My first blog entry. Wow! I’ve thought about how to do this for so long. I knew I was going to, but about how and what was a mystery to me. I couldn’t figure out how to begin, or where to begin. Those that know me already know I spend a lot of time in my own head, continuously studying , welding, and disregarding thoughts. So, thinking about this blog and what I want to do took a lot of time. And I’m not so sure how to begin or where it will go.
And while constructing thoughts to study and weld, a stray one flew by me just slow enough to notice. I thought, kinda like your life, huh. Yeah, that’s true. Which led to more thoughts. I thought about how I pictured my life when I was just a kid, and how different my life was. I thought about high school, college, and afterward. I thought about how I’m not using my degree anymore. I thought about how I got into this job that I say I love but am ready to leave on some level. I thought about how I’m not married with kids like my friends, or how I thought I’d be long before now. I even thought to myself, how did I end up here, in Rome, Georgia, of all places. Not that I mind. I mean, I love Rome. So, how did it end up so different?
All that struck me as odd. I’m a planner. Sure, some things seem to be on the fly because either I can process my thoughts quickly or it just comes natural from experience. But most of the time, either quickly or over time, I plan. So the fact that things didn’t turn out as planned puzzles me, and kinda bothers me a little.
So then I asked myself if I was happy where I’m at. In the past that was a very tough question. Ten, or even five years ago I would have said no, but it is what it is. But now? Yeah.

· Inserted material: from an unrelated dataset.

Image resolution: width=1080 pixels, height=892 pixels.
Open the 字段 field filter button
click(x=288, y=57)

But I planned it differently and it didn’t turn out that way. What’s up with that? Sometimes, I guess, things don’t turn out as planned. Yeah that’s true I guess. But how am I ok with where I’m at now when I wasn’t before.
That’s when I thought about Philippians 1:6. Though my early years of life were spent in church and loving God, my young adult years were spent opposite: prodigal. Which, it turns out, is the same time I was unhappy. It’s true for my life at least. I found I wanted more things, more money, more of whatever and there was never enough. I heard a comedian once say people who say money can’t by happiness never owned a jet ski. You ever seen someone unhappy on a jet ski? And I took it to heart. Now I’d ask, but can that jet ski hug you back?

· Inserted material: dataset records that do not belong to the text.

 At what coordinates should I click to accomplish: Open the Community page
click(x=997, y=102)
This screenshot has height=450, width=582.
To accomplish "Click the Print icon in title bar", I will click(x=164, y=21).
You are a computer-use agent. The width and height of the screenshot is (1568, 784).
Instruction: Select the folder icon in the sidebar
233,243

Now, I’m back to loving my Lord. He is great. More than great. There’s not a word to describe how I feel really. But I’m still not where I thought I wanted to be. But I don’t want those things anymore. It’s true. And it wasn’t by my design. I find myself throwing so much away when I move. I don’t keep full shelves of stuff and trinkets I buy. I don’t own a home. I barely own a car. And thanks to an awesome roommate I’m able to finally start saving. So I don’t have a lot, don’t get a lot, and my friends will tell you I work so much they sometimes go days without seeing me unless they come to work. So why does that make me happy.
Well first, I gave my life to Christ. And I realize now it isn’t mine to do with, and I’m utterly ok with that. He provides me with what I need. And He has given me what I want, Him. And yeah, I’m happy with where I am, but I’m not content to stay here. I want more. I want to grow. And there’s the fun part.
I know Paul was talking to the Philippians, but he’s talking to all of us who are faithful and seek Jesus. And right now, to me. He is “confident” that He who has begun a good work in me will finish it. So where I am is not where I will be. After all, he created the heavens and earth, and all the amazingness that came along with it. So just imagine what he can create in me, or anyone faithful to Him. Plus, he’s not done. If he made all those heavens and earth in just six days, I can’t fathom just how much he can do with the YEARS of my life he has. And Paul is confident in that. He knows God will do what He says He will. So the question of whether I am happy or not now is currently irrelevant, though I am because as I said I have what I want (Christ). I am more happy, excited, and very curious to see where I will go. Where we all will go.
I hope others figure that out, too. And more than that, I hope I get to do it with them. First blog done. For someone not sure what to say I sure was wordy. Thanks for reading.